··· Texte à lire ···

En octobre 1790, au matin, 5 gardes nationaux calvissonnais, en patrouille sous la conduite d’un capitaine, "trouvent du monde à boire chez Antoine D., aubergiste, auquel ils disent de les mettre dehors". L’aubergiste répond qu’il a le droit de servir à boire jusqu’à 10 heures.
Visiblement, il n’est pas 10 heures, car "la patrouille se retire".

Une deuxième patrouille, après 10 heures, "trouve encore du monde à boire chez ledit D., des étrangers et des habitants de la ville".

Une troisième patrouille, "sur les onze heures", trouve "deux personnes au rez-de-chaussée … ayant une bouteille pleine de vin, et dans une pièce au premier étage quatre personnes … assises autour d’une table sur laquelle il y avait une bouteille vide".

···

Consigne:
Continuez le récit ci-dessus sur les patrouilles de la garde nationale chez l'aubergiste de Calvisson en 1790, en reprenant après sa dernière phrase.

··· Extrait de données ···

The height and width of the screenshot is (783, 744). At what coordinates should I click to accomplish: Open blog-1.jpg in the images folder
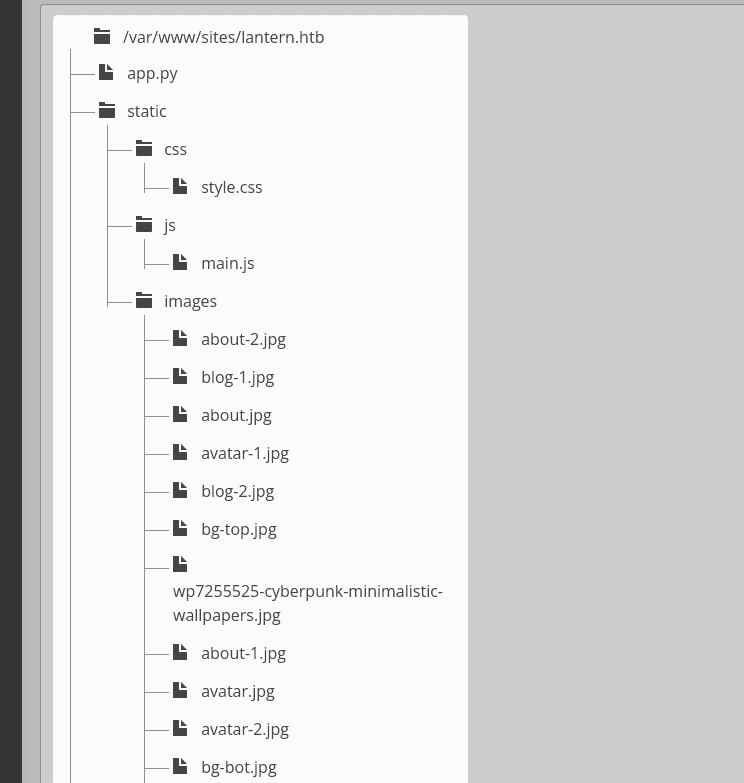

···

Réponse:
L’aubergiste répond que "ceux-ci ne boivent plus" ; alors "la patrouille se retire sans bruit".

Rapport des patrouilles est fait le soir même au conseil des officiers municipaux, réuni spécialement pour cette affaire. Procès-verbal en est dressé.

Sur réquisition du procureur de la commune, l’aubergiste est convoqué incontinent. Après qu’il ait été entendu, il est condamné à une amende de 6 livres [± 84 € aujourd’hui] au profit des pauvres de la commune.